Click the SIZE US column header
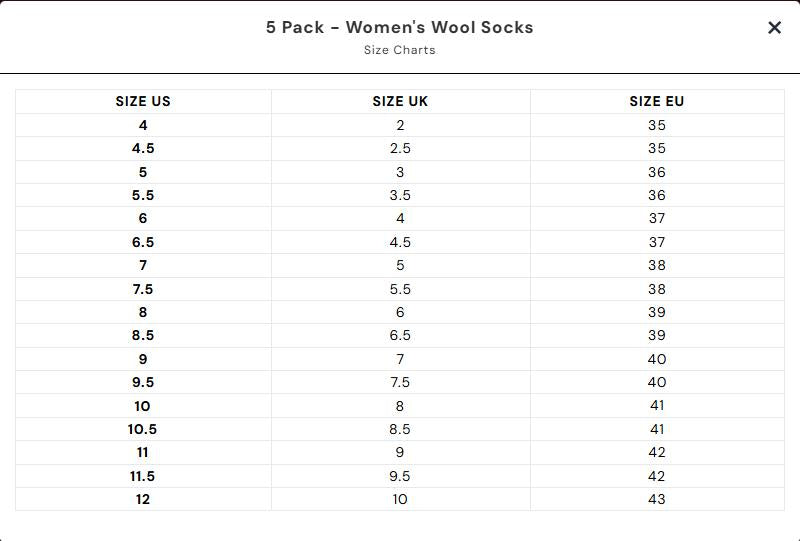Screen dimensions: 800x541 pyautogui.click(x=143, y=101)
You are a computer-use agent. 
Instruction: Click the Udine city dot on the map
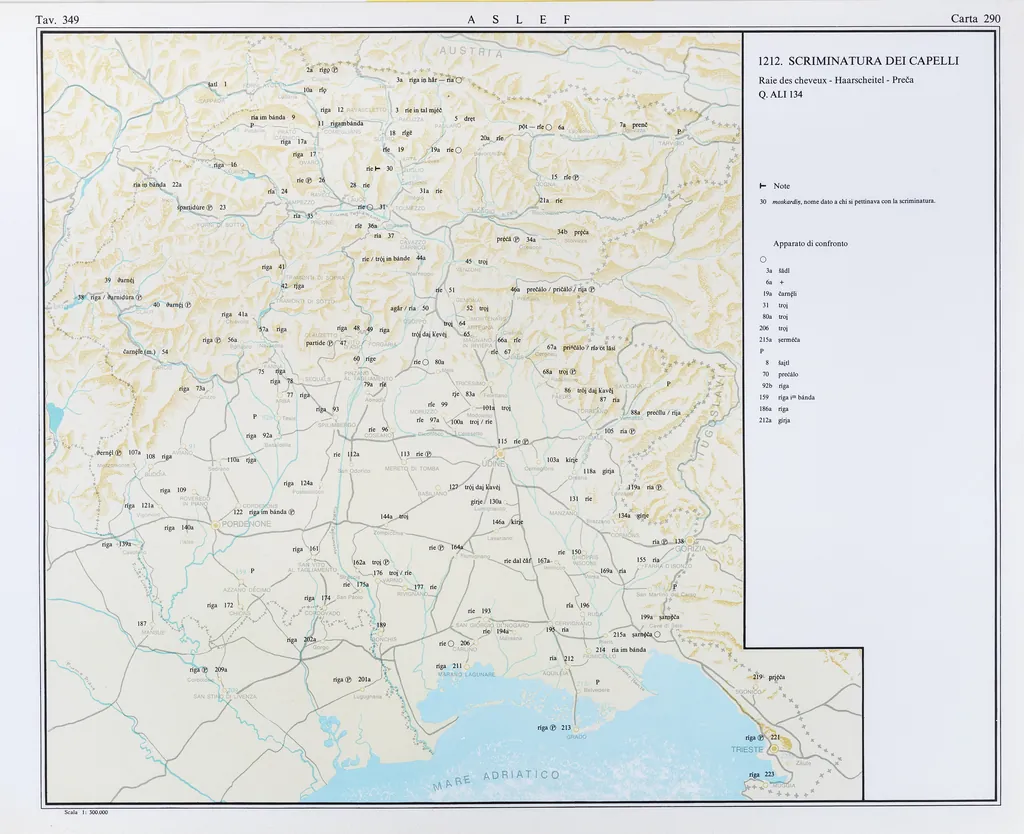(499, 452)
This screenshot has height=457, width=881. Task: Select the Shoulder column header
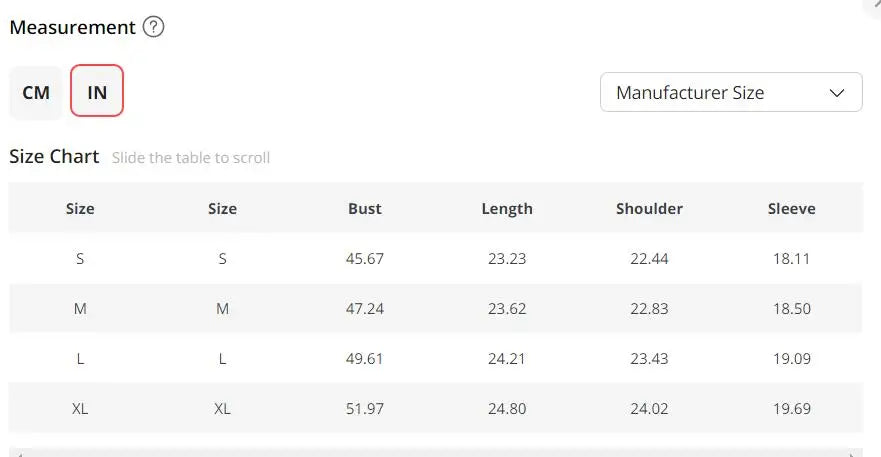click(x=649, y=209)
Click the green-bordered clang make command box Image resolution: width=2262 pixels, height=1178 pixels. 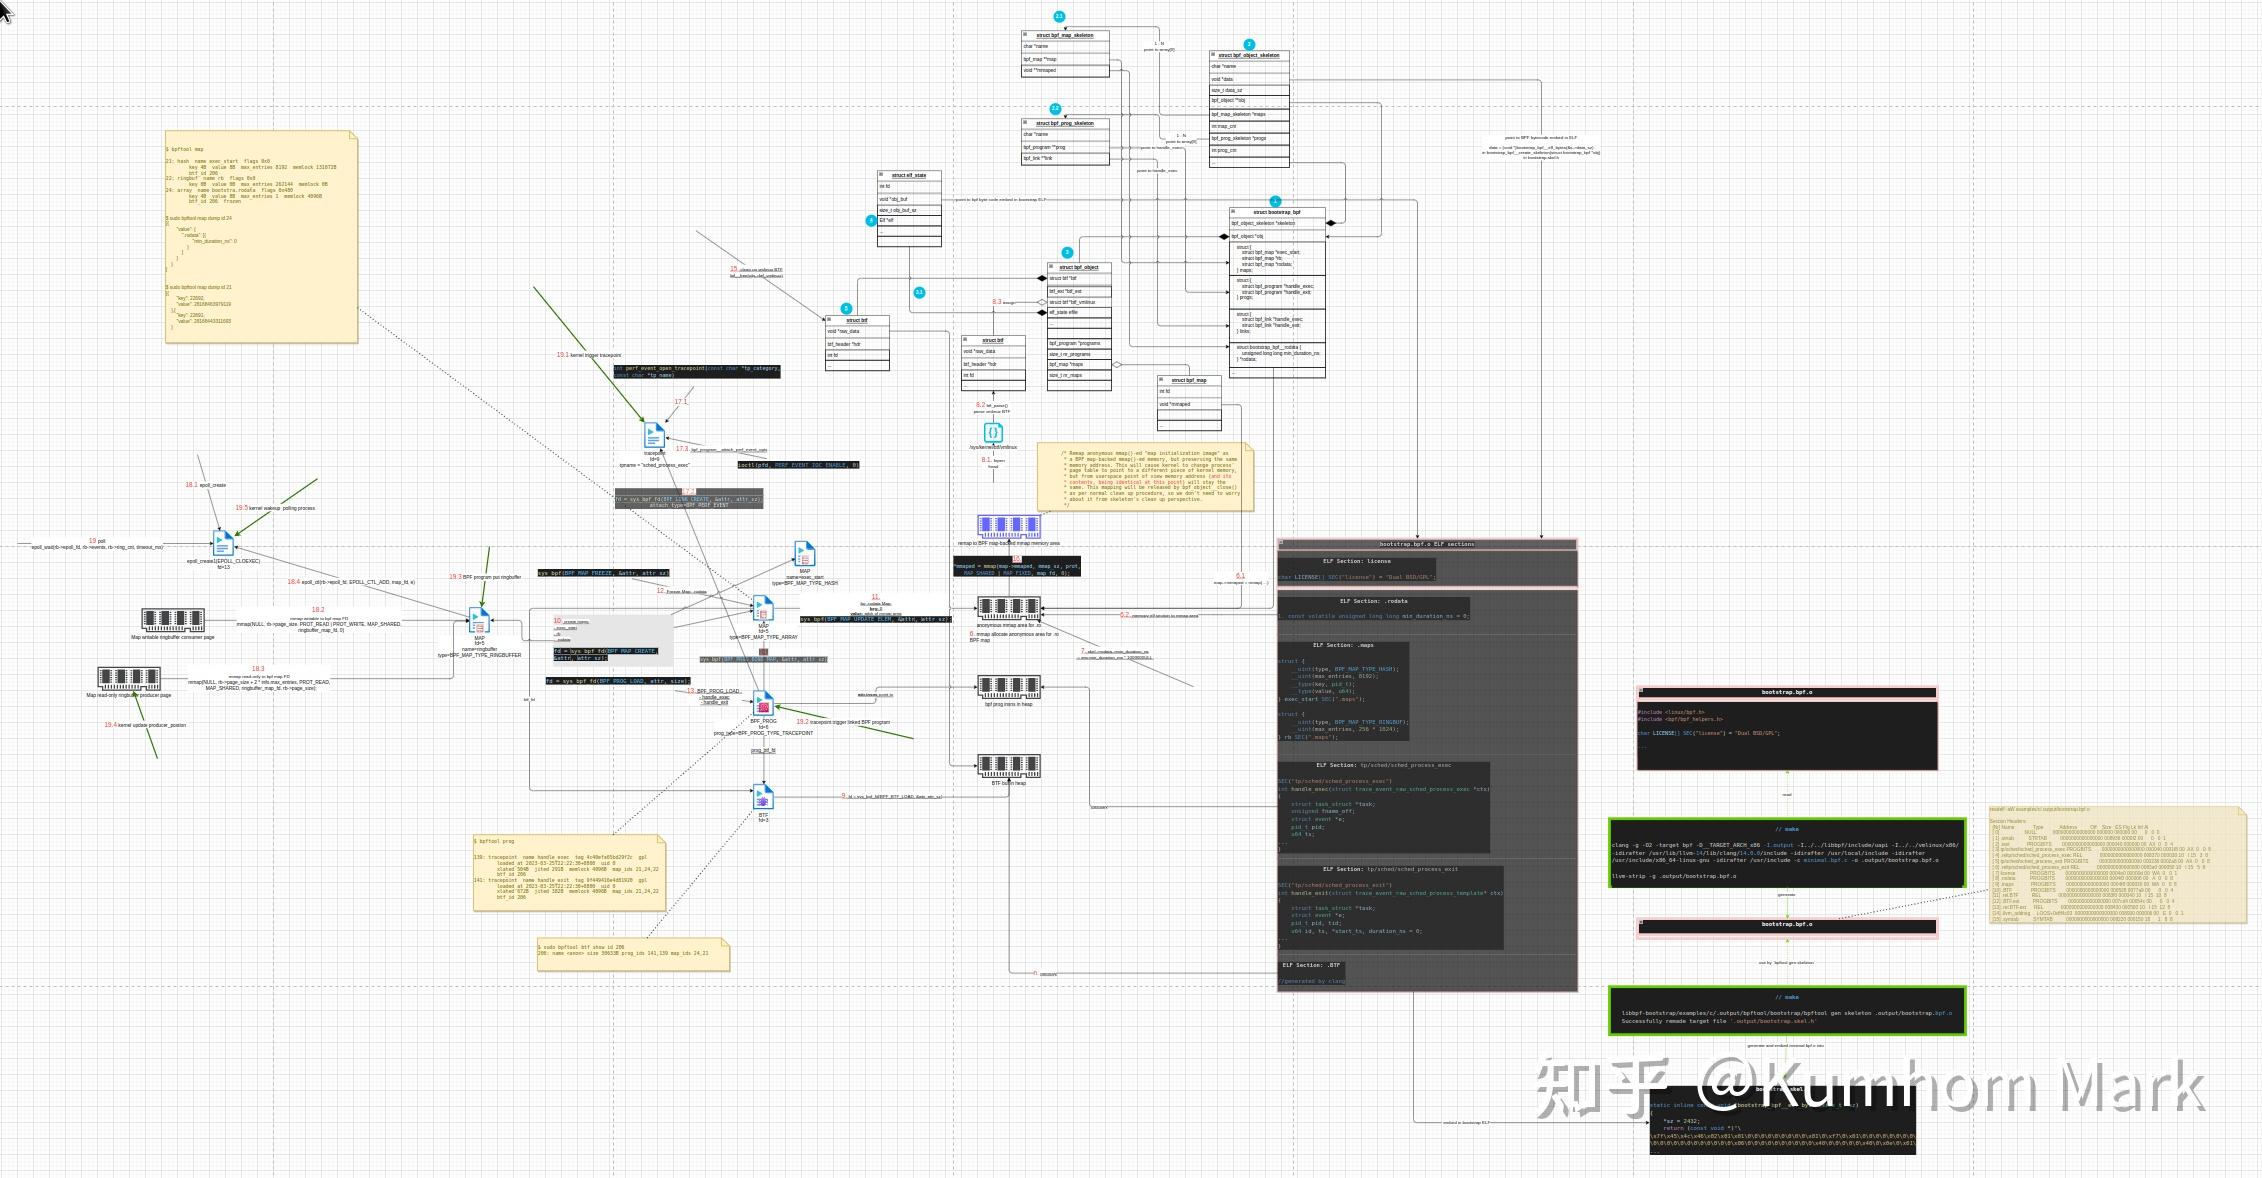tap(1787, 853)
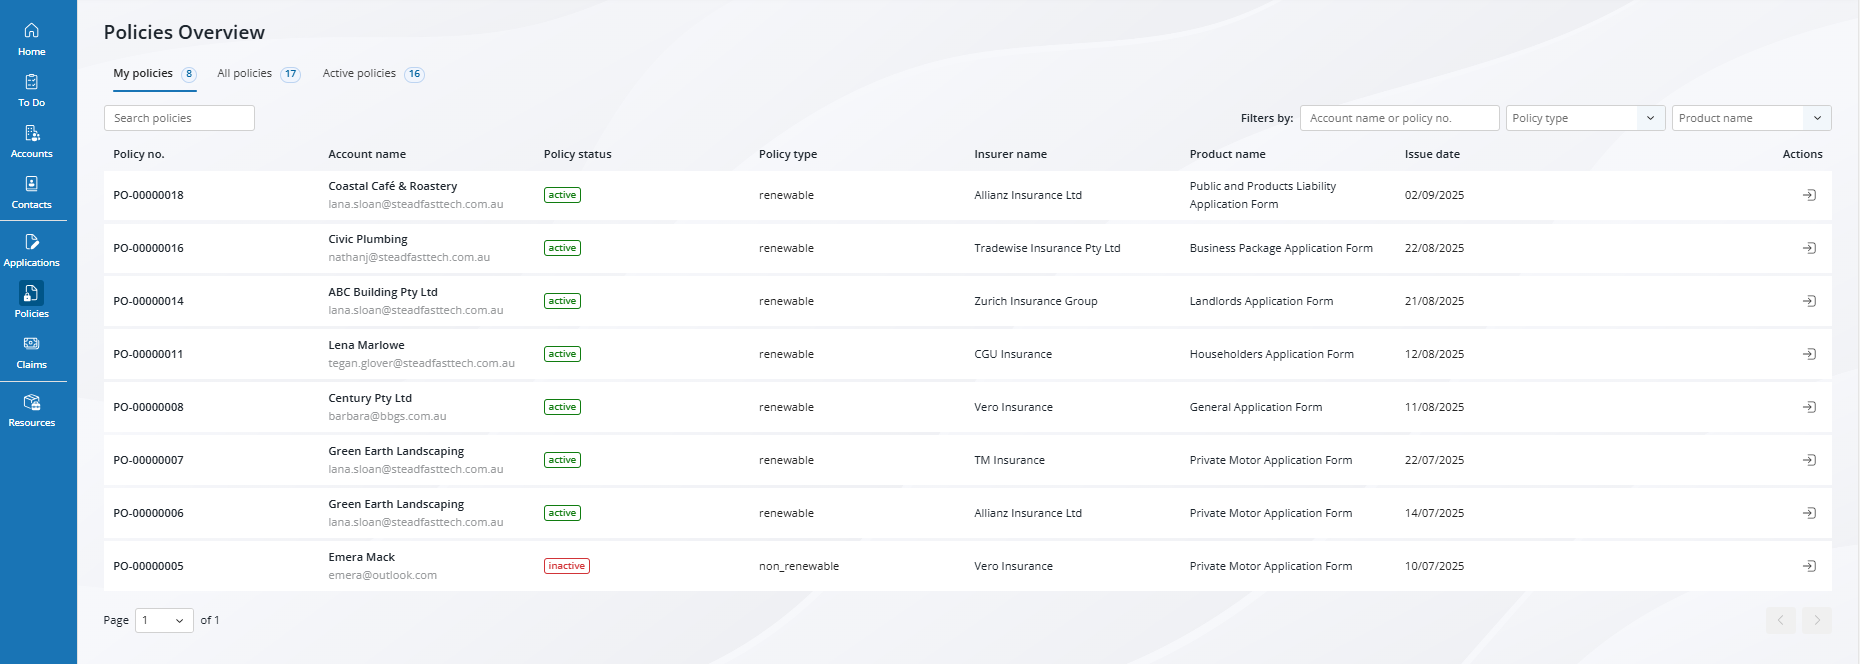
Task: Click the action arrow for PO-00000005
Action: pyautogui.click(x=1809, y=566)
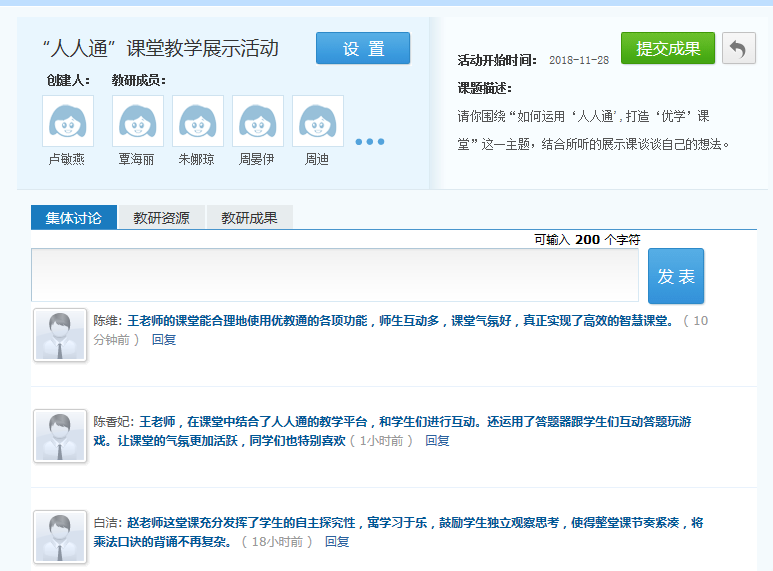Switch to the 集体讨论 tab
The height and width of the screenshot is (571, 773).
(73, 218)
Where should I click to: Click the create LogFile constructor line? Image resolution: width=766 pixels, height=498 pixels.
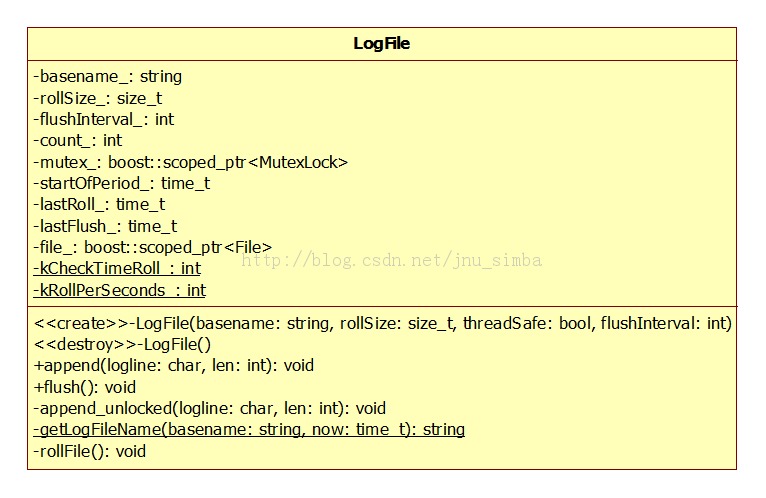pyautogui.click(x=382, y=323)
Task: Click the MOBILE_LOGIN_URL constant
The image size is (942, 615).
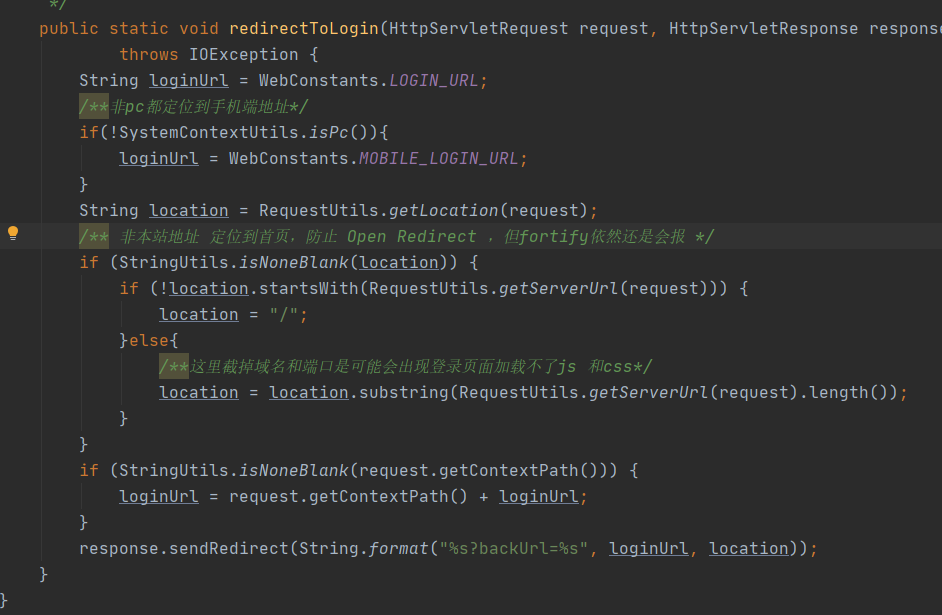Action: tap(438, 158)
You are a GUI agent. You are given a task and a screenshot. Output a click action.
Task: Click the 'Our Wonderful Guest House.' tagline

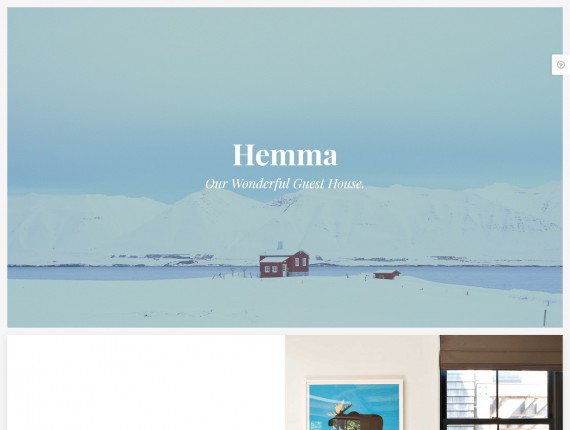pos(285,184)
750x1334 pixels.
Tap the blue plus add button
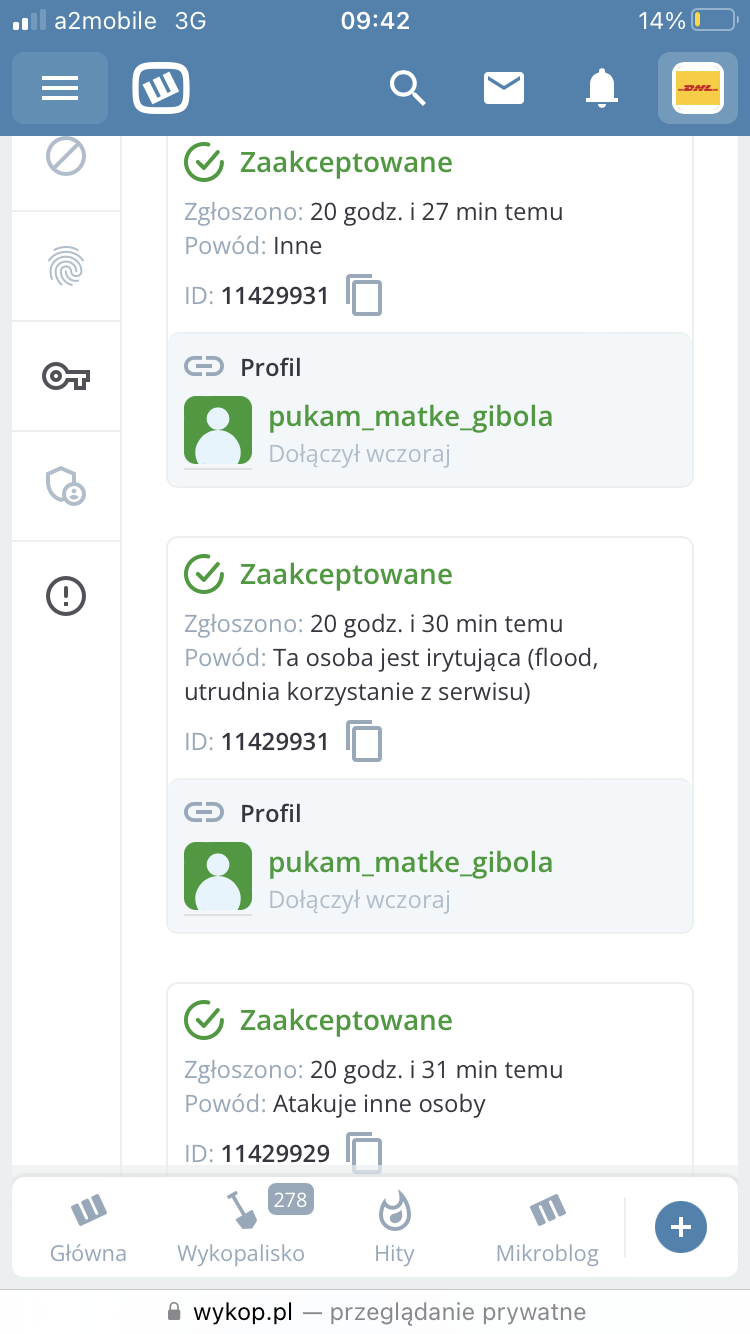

**What the task asks**
Pick out each line of the rows above that contains the string "screenshot", with case counting.

**Result below**
This screenshot has height=457, width=881. Task: Select the Shoulder column header
The height and width of the screenshot is (571, 773).
You are a GUI agent. You are given a task and a screenshot. Output a click action.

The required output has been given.